If you've already retired, you may want to consider buying medigap insurance to help cover the costs that Medicare doesn't pay. These are policies with private insurance companies, but they are limited to 10 standard plans, which make comparison shopping easier. Once you've decided on the type of plan, be sure to compare prices for the same coverage from different companies. The Medicare Rights Center notes that in Albany, N.Y., the monthly costs of premiums for a Plan A medigap policy varied from $98.20 to $267.99. Prices also differ by jurisdiction. One insurance company's Plan A charged $170 in Albany and $208 in Long Island. In 2011, the median annual premium for standardized medigap plans was $2,120.
The policies can be well worth the expense, says Sunit Patel, a senior vice president at Fidelity, because of the volatility of health care costs from year to year. You might be exposed to $1,000 in health care costs on average, "but one time it could be zero and another time it could be $10,000." Traditional Medicare has no limit on out-of-pocket costs, although medigap insurance may cover most of those expenses.

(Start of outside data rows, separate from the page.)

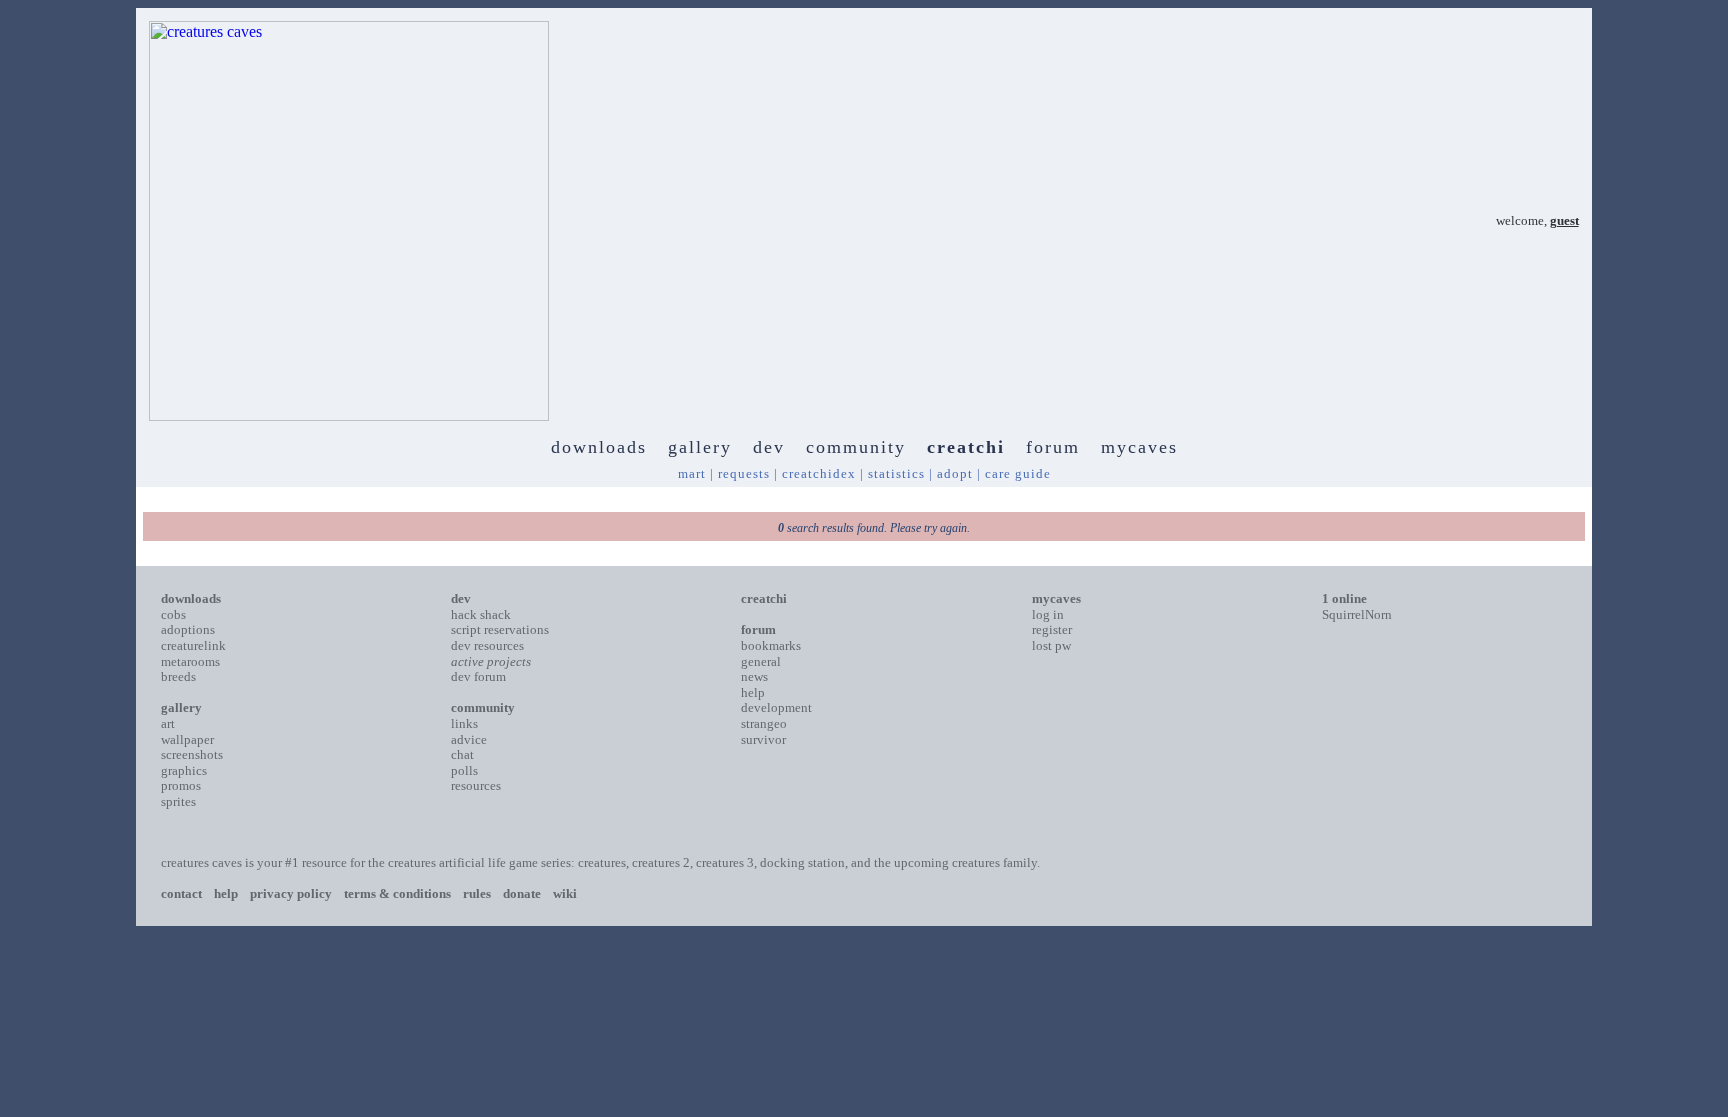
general (761, 661)
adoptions (188, 629)
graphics (184, 770)
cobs (173, 614)
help (753, 692)
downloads (599, 447)
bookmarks (771, 645)
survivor (763, 739)
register (1052, 629)
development (776, 707)
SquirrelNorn (1357, 614)
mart (692, 473)
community (856, 447)
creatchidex (819, 473)
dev (769, 447)
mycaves (1139, 447)
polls (464, 770)
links (464, 723)
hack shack (481, 614)
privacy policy (291, 893)
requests (744, 473)
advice (469, 739)
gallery (700, 447)
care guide (1018, 473)
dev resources (487, 645)
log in (1048, 614)
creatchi (966, 447)
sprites (178, 801)
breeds (178, 676)
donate (522, 893)
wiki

But the Affordable Care Act requires all Medicare Advantage private health plans such as HMOs and PPOs (which are part of Medicare but offered as an alternative to the traditional program) to place annual limits on their enrollees' out-of-pocket costs. The maximum limit is $6,700, but plans are allowed to set lower limits of $3,400 or less if they choose, and some (usually HMOs) do so.
Martha M. Hamilton is a former business columnist for the Washington Post.